More stories from Raven Gatson

Most of the time, the history we consume is through Google, social media, or our old textbooks. Very rarely do we get to physically see and listen to the experiences of the people who went through these events first hand.

On Thursday, January 11, students had a chance to listen to the stories of these important moments within the Civil Rights Movement through the Freedom Rider activists themselves.

The Freedom Riders were activists who protested for the rights of African Americans through interstate buses in the segregated south in the 1960s. They also participated in sit-ins and more infamously marches. This year’s four speakers were Fred Anderson, Barbara Bowie, Kredelle Petway, and Mcarthur Cotton.

Despite all joining together for one goal, each individual came into the movement for different reasons.

“Growing up in Baton Rouge and in churches, everyone stressed around me the importance of being involved and trying to make a difference in the lives we were living and the experiences we were having,” Anderson said.

For them exercising the same freedoms that African Americans and other minorities have today was something they had to go out and fight for.

“We flew from Montgomery, Alabama to Jackson, Mississippi where the four of us were arrested for attempting to drink out of a white water fountain,” Petway said. “We spent three days in that jail.”

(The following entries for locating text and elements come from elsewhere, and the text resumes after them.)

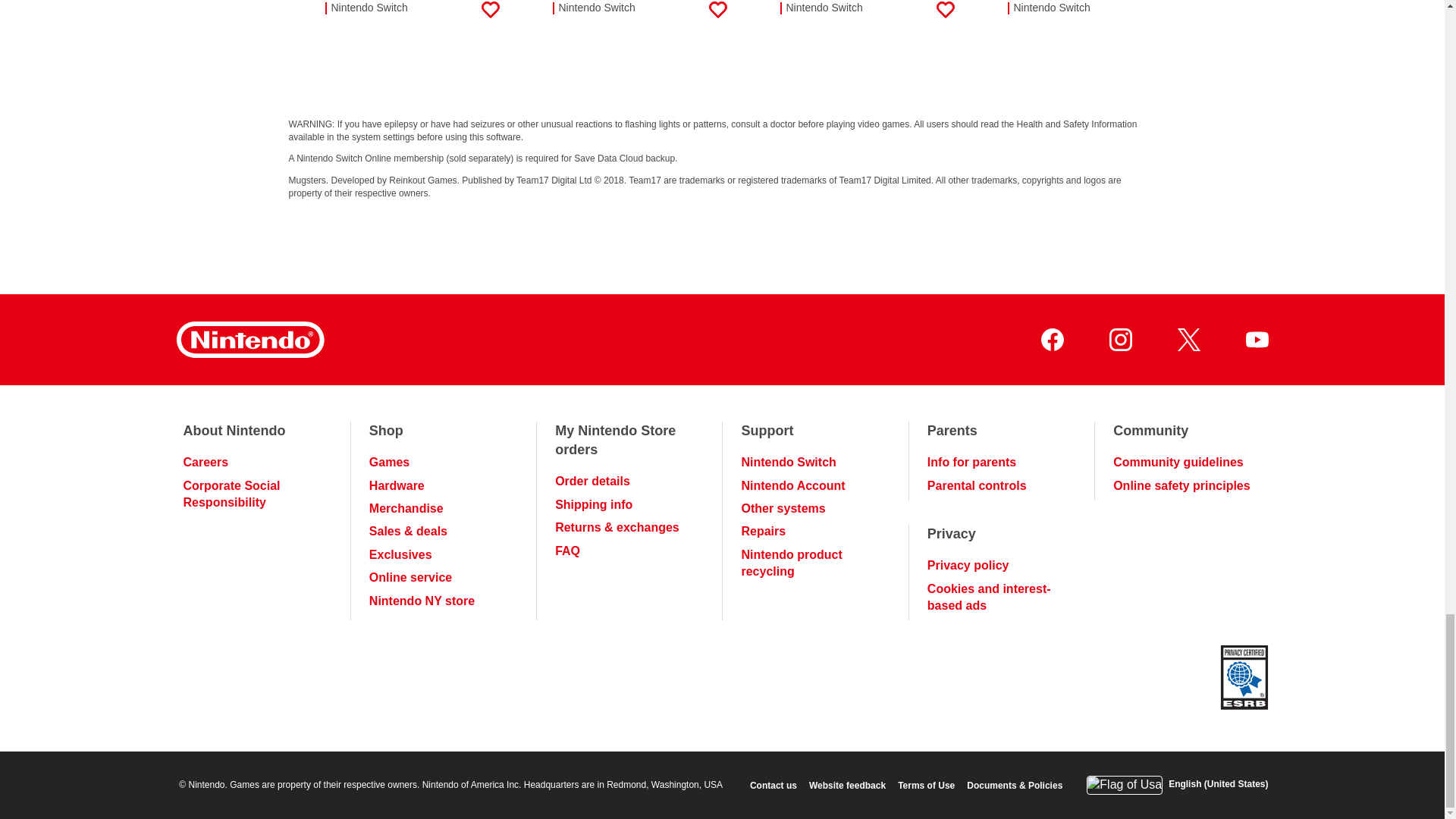
Add to Wish List (944, 15)
Nintendo on Instagram (1119, 339)
Nintendo Homepage (249, 339)
Add to Wish List (489, 15)
Add to Wish List (1172, 15)
Nintendo on Facebook (1051, 339)
Add to Wish List (716, 15)
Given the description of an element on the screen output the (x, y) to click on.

Through their fight, the loses they had was also inspiration, especially for Barbara Bowie, who lost her mother due to neglect from the hospital that was treating her.

“At that time I felt they did not care about my mother’s life. They don’t care about mine, they don’t care about any of us. And that woke me up to the fact that this is a movement that we all need to be involved in,” Bowie said.

However, even in their fight, they had to be smart and cautious.

“When I was 18 and 19 [protesting,] I was a little bit smarter and a little bit more fearful, because there were law enforcement who had dogs and weapons,” Petway said. “They had tear gas, and the tear gas was so bad that I suffered tear gas inhalation and had to go to the hospital.”

With MLK Day just passing, hopefully we can use this as a time and opportunity to reflect on how fortunate we are to exercise the freedoms we have today.